Une entreprise pourrait tout à fait vouloir faire une fusion pour obtenir ce type de gain, afin de l’investir dans le développement de sa recherche. Pour l’heure, c’est un argument inaudible par les autorités, que ce soit en France ou dans l’Union européenne. Pourtant, aucune relation claire n’est établie, dans un sens comme dans l’autre, entre concentration et innovation. Nous devons donc être empirique. Tout dépend des configurations de marché. 

Le rapport de Mario Draghi, officiellement intitulé "La compétitivité de l'UE : perspectives d'avenir", a été publié le 9 septembre 2024 par la Commission européenne.

F. V. : Le fait d’être plus souple en matière d’aide d’États au niveau européen est indispensable car nos compétiteurs que sont la Chine et les Etats-Unis, eux, le sont clairement. Cette lourdeur se retrouve même quand l’Union européenne met en œuvre le Foreign subsidy regulation, censé protéger le marché européen des aides publiques étrangères. Ce système, qui devait ne donner lieu qu’à quelques notifications, en a déjà généré plus de 100 en moins d’un an, dont des notifications faites par des entreprises françaises achetant des entreprises européennes Même si la Commission a mis en place des équipes dédiées au process FSR très efficaces, certains ajustements et assouplissement dans la mise en œuvre du texte pourraient très certainement éviter une certaine lourdeur administrative aux entreprises européennes.

Par ailleurs, concernant le recours à la décision politique en dernier ressort, pour les ententes, ce serait un bon système. Mais, pour les contrôles des concentrations, où il existe déjà, il n’a été utilisé qu’une seule fois. Je me demande donc s’il n’y a pas un travail à faire pour le rendre moins exceptionnel avant même de l’élargir. Et je partage vos deux avis sur le point que cela ne doit pas incomber aux autorités de concurrence. 

Enfin, les textes dont nous disposons peuvent permettre d’aller sur le terrain des gains d’efficience. Un exemple récent le montre, certes hors de l’Union européenne, la décision Vodafone / Three, prise par la CMA (Competition and Markets Authority, autorité de la concurrence du Royaume-Uni), mais avec un cadre juridique très proches des nôtres. Par cette décision, la CMA valide le passage de 4 à 3 opérateurs telecom au Royaume-Uni sous condition d’assurer des gains d’efficience à l’opération via un engagement substantiel de l’acquéreur d’investir dans le réseau.  C’est donc possible.

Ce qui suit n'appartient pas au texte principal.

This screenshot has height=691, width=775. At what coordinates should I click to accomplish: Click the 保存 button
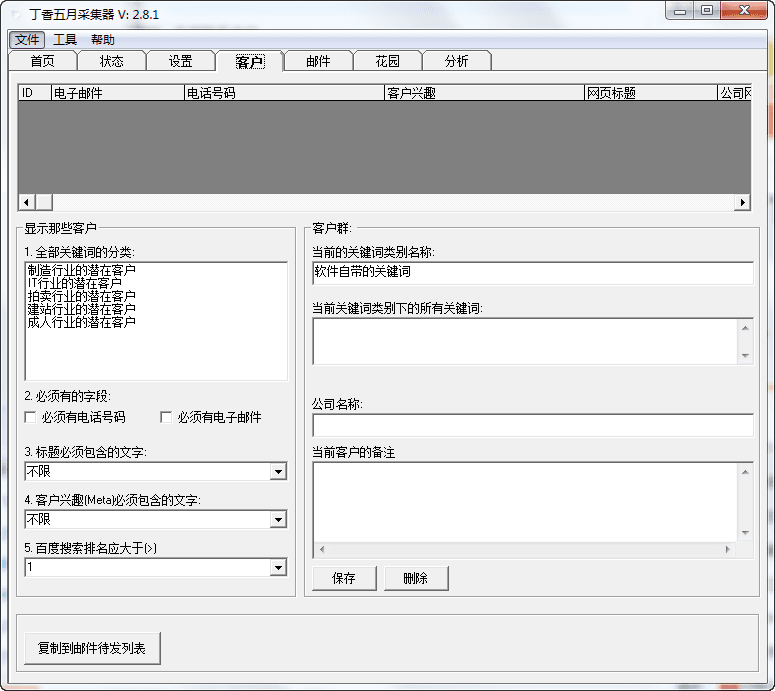344,579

Plusieurs économistes défendent le concept de compétition dynamique. Il met l'accent sur le processus dynamique de rivalité entre les entreprises, plutôt que sur l'état statique du marché à un moment donné. Ce concept est étroitement lié à l'innovation, car il reconnaît que la concurrence inclut également la création de nouveaux produits, services et technologies. Il faut s’en servir.

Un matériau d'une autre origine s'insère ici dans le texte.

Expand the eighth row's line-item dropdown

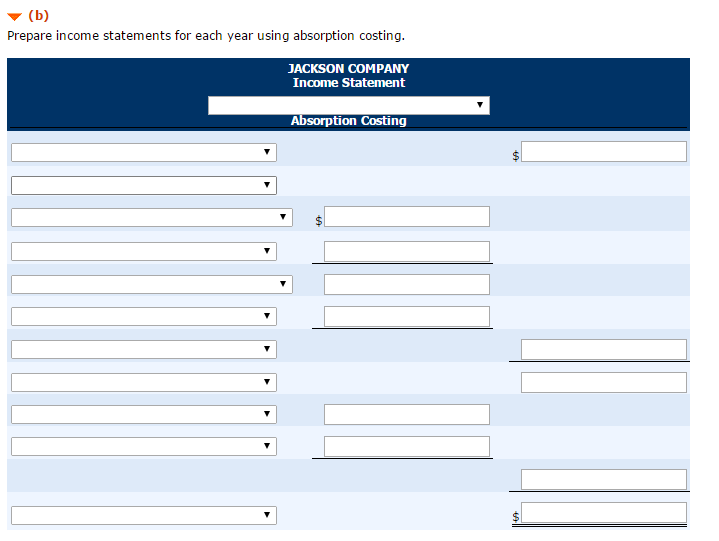tap(143, 381)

Le rapport Draghi pointe les enjeux vitaux pour l’UE que sont notamment l’innovation et la compétitivité et propose des façons de les favoriser. Politique et droit de la concurrence sont-ils des leviers à actionner ?

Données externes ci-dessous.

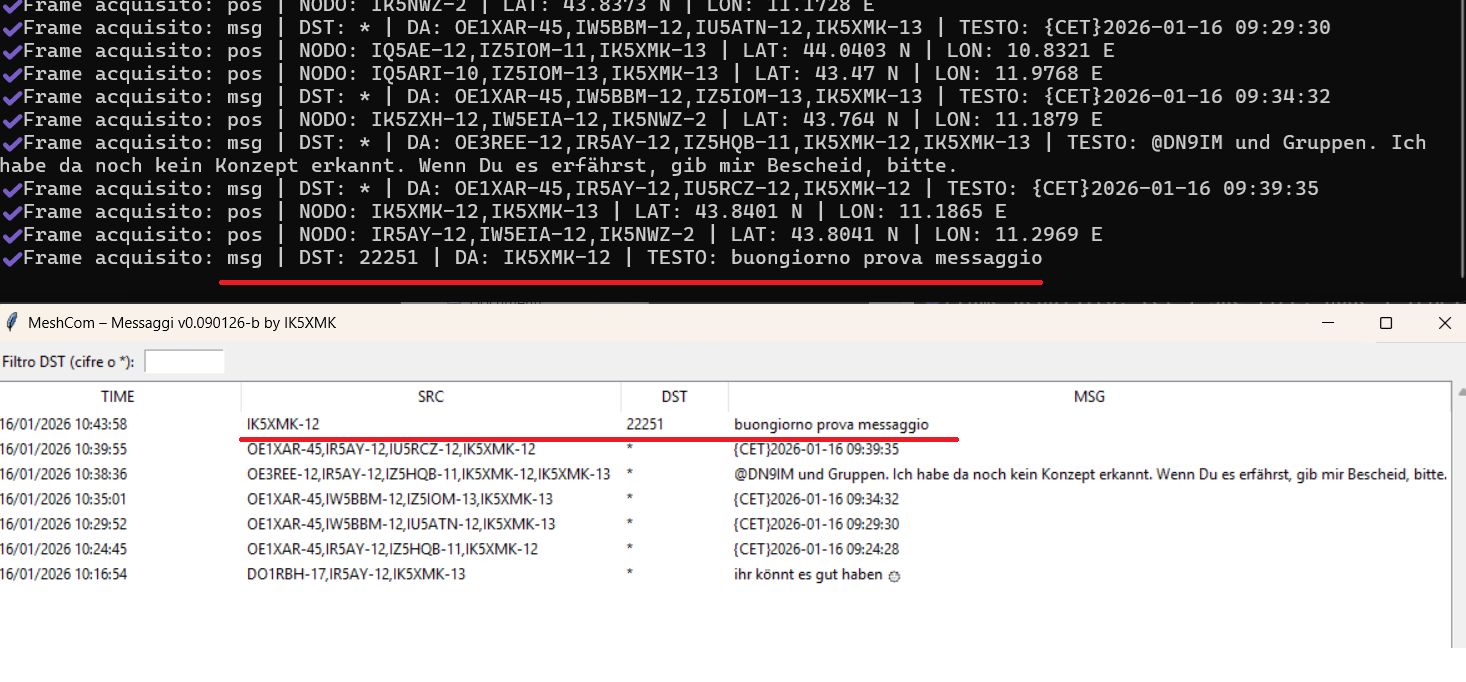Screen dimensions: 1466x682
Task: Focus the Filtro DST input field
Action: coord(184,361)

E. C. : Je suis confiant sur l'avenir : je pense en effet que si les autorités ne font pas cet aggiornamento, elles seront marginalisées dans le débat public, à l’heure du développement durable, de la guerre commerciale et de la disruption technologique. Je pense qu'elles en ont conscience et qu’elles sont en train d’évoluer sur les deux sujets, durabilité et innovation. La seule question est de savoir quel cas va donner lieu à une évolution et qu’elle sera l’ampleur de cette évolution.